▶ [What needs to be done]
Every entry is to be returned exactly as it stands; the pictures are to be dropped.

▶ [Dataset records]
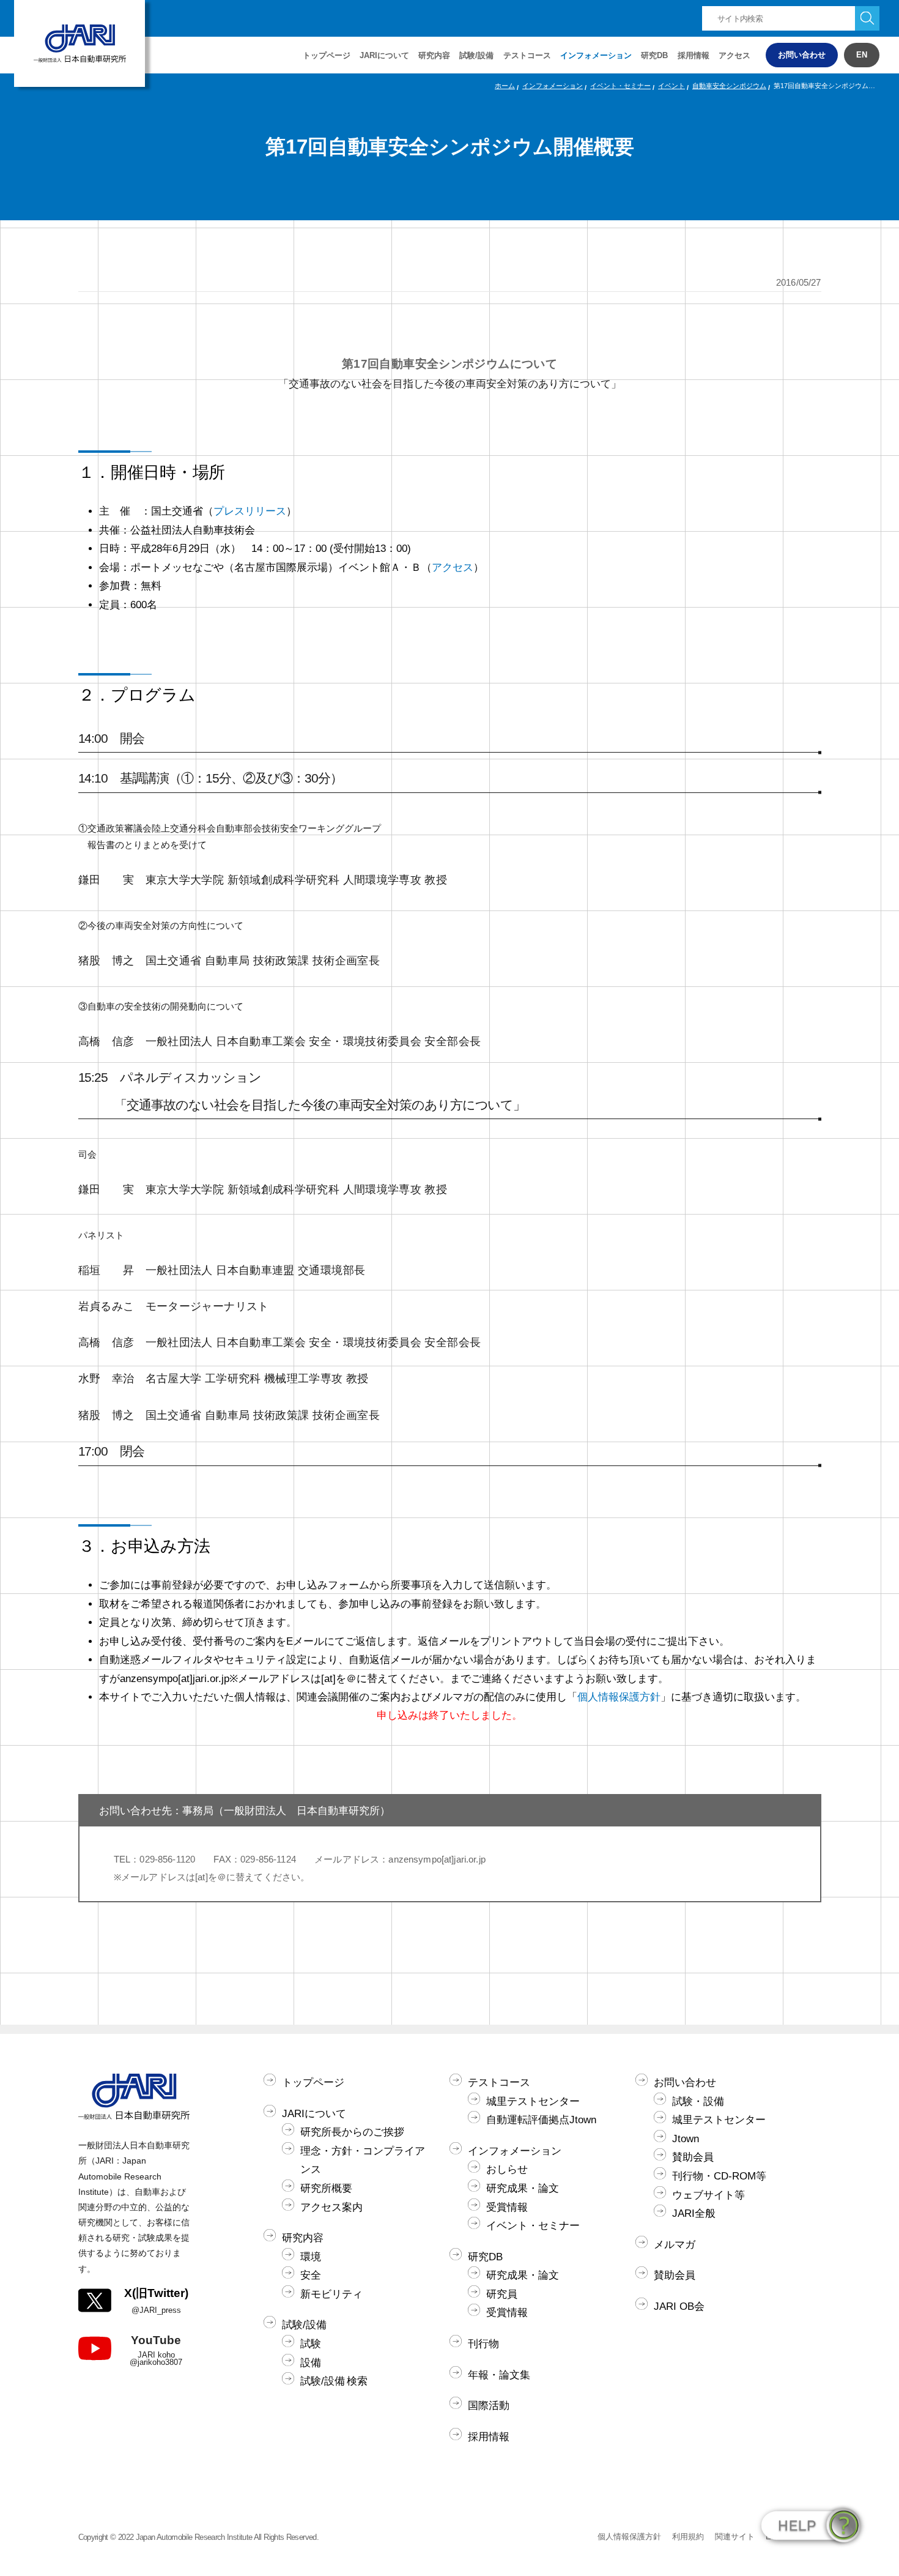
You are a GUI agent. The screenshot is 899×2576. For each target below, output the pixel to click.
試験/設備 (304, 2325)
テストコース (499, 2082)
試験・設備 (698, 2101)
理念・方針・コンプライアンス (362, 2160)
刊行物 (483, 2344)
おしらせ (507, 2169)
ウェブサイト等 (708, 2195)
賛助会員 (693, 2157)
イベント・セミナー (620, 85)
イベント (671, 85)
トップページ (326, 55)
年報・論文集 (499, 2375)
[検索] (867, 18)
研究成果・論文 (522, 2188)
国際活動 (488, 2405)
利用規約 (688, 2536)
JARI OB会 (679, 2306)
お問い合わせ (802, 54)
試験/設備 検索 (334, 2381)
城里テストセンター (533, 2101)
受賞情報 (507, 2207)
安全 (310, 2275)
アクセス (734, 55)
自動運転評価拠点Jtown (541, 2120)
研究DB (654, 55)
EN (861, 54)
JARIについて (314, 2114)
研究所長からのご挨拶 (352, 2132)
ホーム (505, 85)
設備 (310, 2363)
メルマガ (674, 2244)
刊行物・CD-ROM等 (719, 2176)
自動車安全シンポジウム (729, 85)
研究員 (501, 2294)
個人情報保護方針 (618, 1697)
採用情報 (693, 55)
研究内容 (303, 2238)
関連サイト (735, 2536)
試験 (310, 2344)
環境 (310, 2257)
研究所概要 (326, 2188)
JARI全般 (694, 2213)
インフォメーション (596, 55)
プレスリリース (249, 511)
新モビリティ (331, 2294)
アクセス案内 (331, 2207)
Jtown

▶ [Exercise response]
You are a GUI agent. The screenshot is 899×2576. For each target below, output the pixel to click.
試験/設備 (304, 2325)
テストコース (499, 2082)
試験・設備 (698, 2101)
理念・方針・コンプライアンス (362, 2160)
刊行物 (483, 2344)
おしらせ (507, 2169)
ウェブサイト等 (708, 2195)
賛助会員 (693, 2157)
イベント・セミナー (620, 85)
イベント (671, 85)
トップページ (326, 55)
年報・論文集 (499, 2375)
[検索] (867, 18)
研究成果・論文 (522, 2188)
国際活動 (488, 2405)
利用規約 (688, 2536)
JARI OB会 (679, 2306)
お問い合わせ (802, 54)
試験/設備 検索 (334, 2381)
城里テストセンター (533, 2101)
受賞情報 (507, 2207)
安全 (310, 2275)
アクセス (734, 55)
自動運転評価拠点Jtown (541, 2120)
研究DB (654, 55)
EN (861, 54)
JARIについて (314, 2114)
研究所長からのご挨拶 (352, 2132)
ホーム (505, 85)
設備 (310, 2363)
メルマガ (674, 2244)
刊行物・CD-ROM等 (719, 2176)
自動車安全シンポジウム (729, 85)
研究員 (501, 2294)
個人情報保護方針 (618, 1697)
採用情報 (693, 55)
研究内容 (303, 2238)
関連サイト (735, 2536)
試験 (310, 2344)
環境 (310, 2257)
研究所概要 (326, 2188)
JARI全般 (694, 2213)
インフォメーション (596, 55)
プレスリリース (249, 511)
新モビリティ (331, 2294)
アクセス案内 (331, 2207)
Jtown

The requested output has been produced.